People didn’t buy her nonchalance, however. One called her video “rage bait,” while another speculated that her trying to be funny must mean she’s truly hurt inside.
“He went without you. Watch your show without him,” one urged.
Why wasn’t she invited?
When asked whether she knew the reason she wasn’t invited, Michelle replied, “Not sure if we still have the invite but he showed me texts between him and the groom where he asked to specifically clarify if I was invited and groom said no it was a numbers thing.” In another video, she reveals that the wedding–which was an old co-worker’s–was “small.”
@itsmichellesandland Idk have fun I guess??
♬ original sound – itsmichellesandland
The husband speaks out
In a third follow-up video, Michelle’s husband speaks out in his defense. However, it didn’t do anything to stop the TikTokstigators from calling him a walking red flag.

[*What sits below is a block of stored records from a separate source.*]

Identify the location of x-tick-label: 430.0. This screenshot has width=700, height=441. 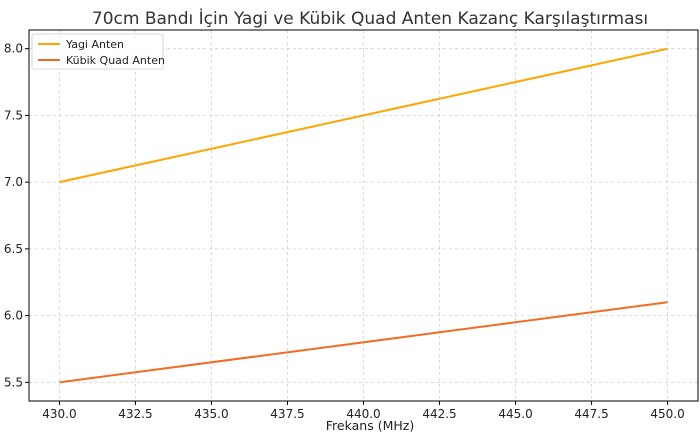
(59, 414).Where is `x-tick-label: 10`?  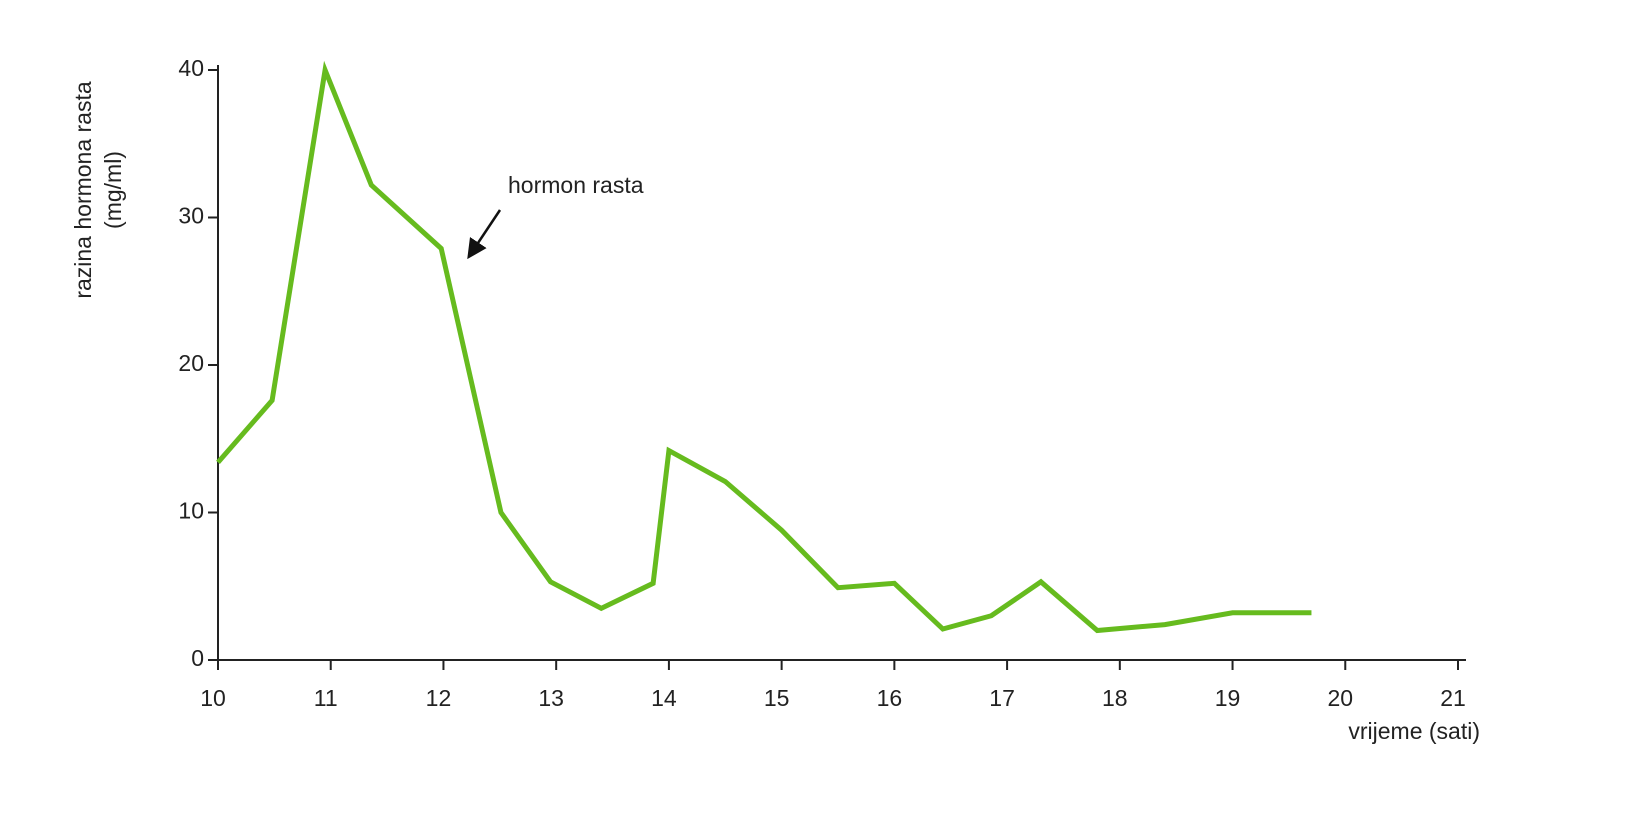 x-tick-label: 10 is located at coordinates (213, 698).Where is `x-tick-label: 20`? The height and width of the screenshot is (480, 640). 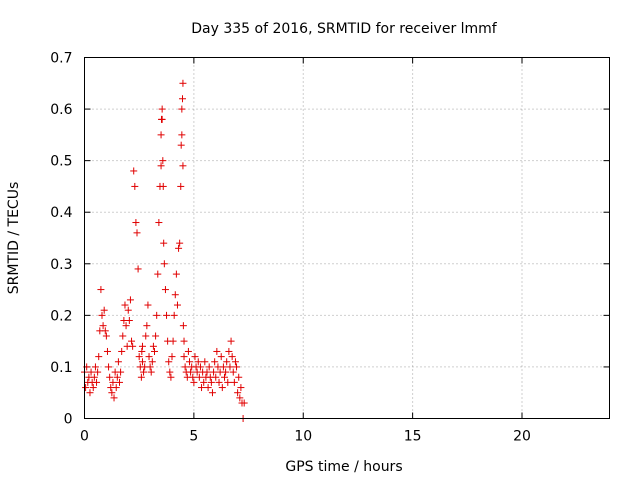
x-tick-label: 20 is located at coordinates (522, 437). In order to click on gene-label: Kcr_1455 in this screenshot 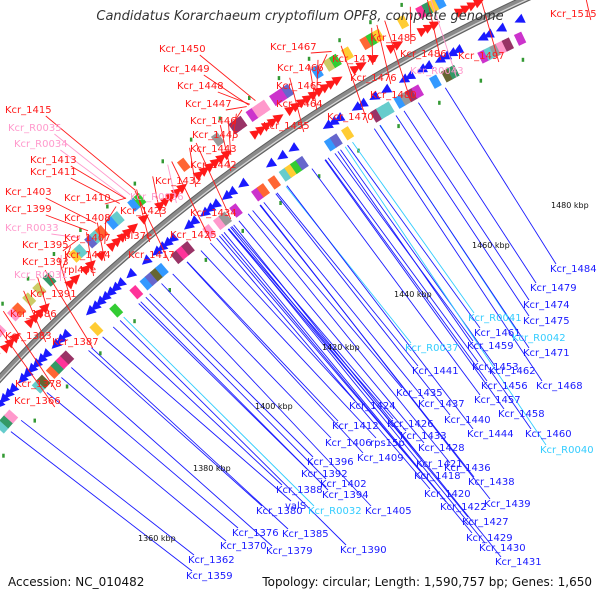, I will do `click(286, 126)`.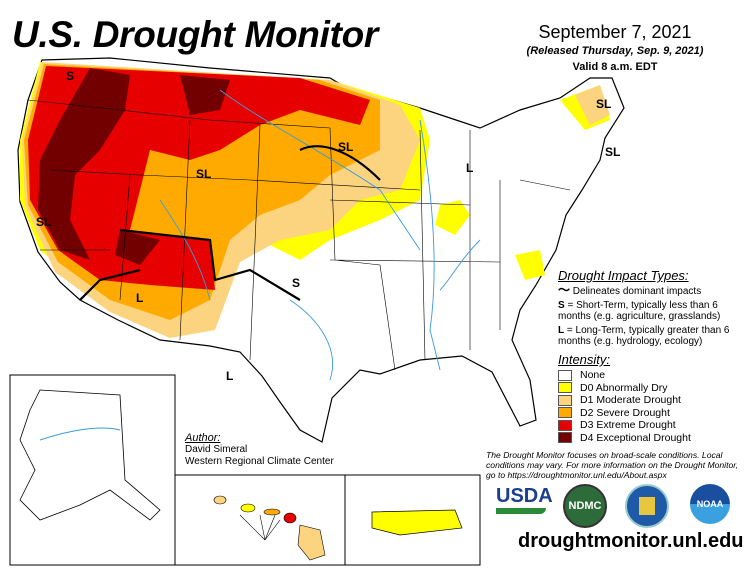 This screenshot has width=750, height=580. I want to click on delineation-icon: 〜, so click(564, 290).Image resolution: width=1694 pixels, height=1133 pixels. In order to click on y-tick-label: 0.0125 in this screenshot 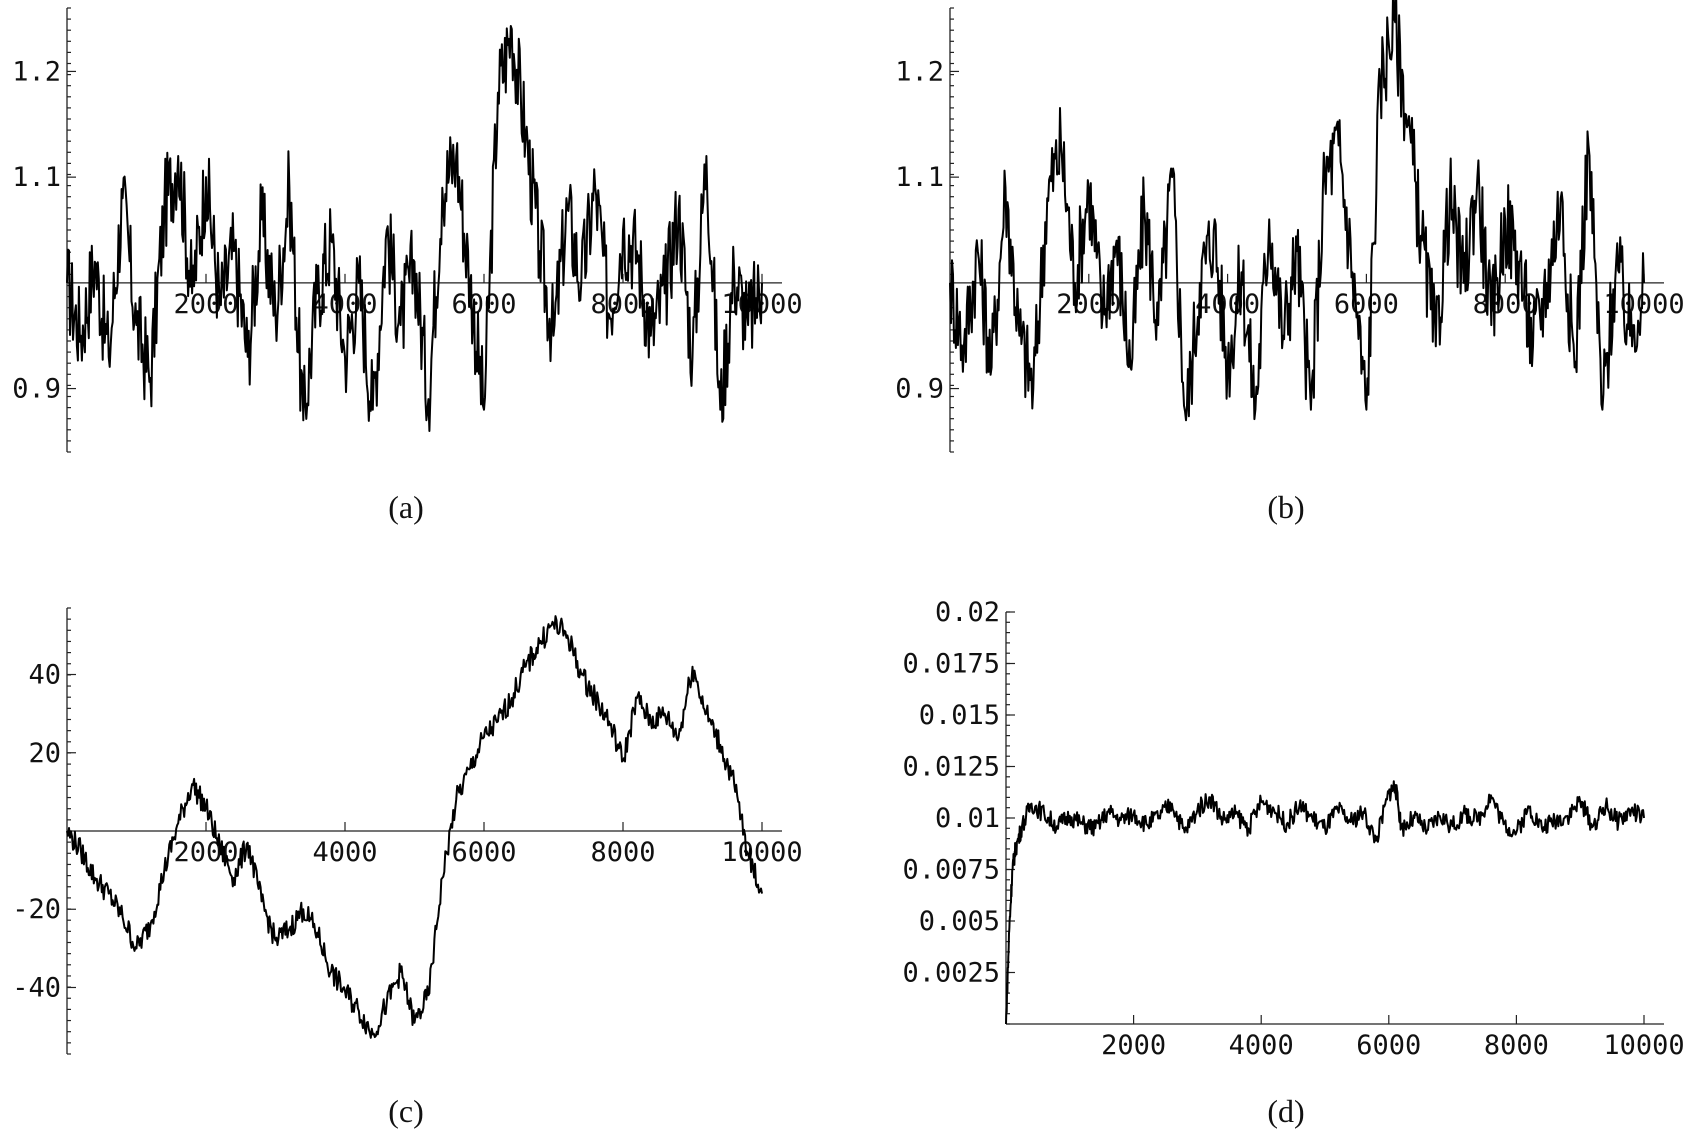, I will do `click(951, 768)`.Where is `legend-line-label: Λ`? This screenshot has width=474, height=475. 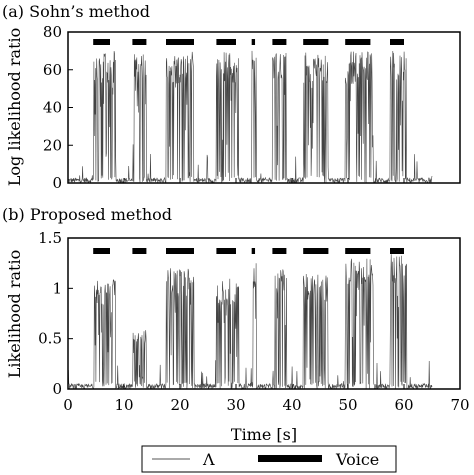 legend-line-label: Λ is located at coordinates (208, 460). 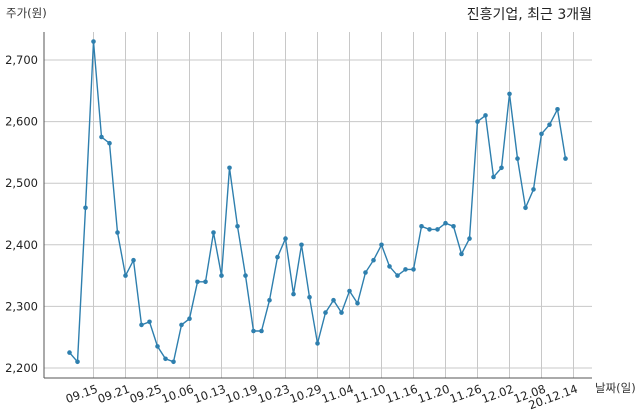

“Are you joined at the hip with your spouse or do you have individual lives that you’re allowed to live?” he argues when Michelle asks him to address the vicious comments.
He concludes with, “I love being the villain.” Needless to say, no one but Michelle found that cute.
“The bar is in hell,” one wrote, while another penned, “‘I love being the villain’- I’ve always heard to BELIEVE people when they tell you who they are.”
Michelle did a couple of other videos defending her husband, but viewers still haven’t let her catch a break. Many are convinced she needs to divorce her husband, and she wouldn’t be the first married TikToker to receive this advice from some comments on the internet. In a story the Mary Sue covered, a woman shared the lunch her husband had packed for her. It included several questionable items, including dog food. TikTokers had a field day with her video, and begged her to leave her husband. She also shared videos defending him, clarifying that the lunch was a “joke.” But as one TikToker wrote, “OK. If that’s the joke lunch, where is the real lunch?”
The Mary Sue reached out to Michelle via TikTok direct message.
Update Dec. 12, 2025:
In an email to the Mary Sue, Michelle shared that her original question, which her clip posed, was about wedding etiquette in general.
“Whether it’s unusual for couples to invite someone without their spouse,” she explained. “It honestly didn’t cross my mind that people would focus on my husband going without me, because I didn’t have an issue with it. Looking back, I can see how the video could be interpreted differently than I intended.”
She said once her video went viral, it caused an intense reaction from viewers.
“A lot of people projected much bigger stories onto a very small moment,” she shared. “My husband has very dry, sarcastic British humor, which doesn’t always translate online, so when we leaned into some of the comments playfully in a follow-up video, that also didn’t land the way we expected for everyone.”
Michelle continued that the online scrutiny “hasn’t affected our marriage at all.”
“Being called a ‘red flag’ has just become a running joke between us, because it couldn’t be further from the truth,” she said. “If anything, it highlighted how quickly people project their own experiences and assumptions onto strangers online.”
“The biggest takeaway for me has been how easily social media turns a few seconds of content into a much bigger narrative — especially when it comes to women, relationships, and trust,” she concluded.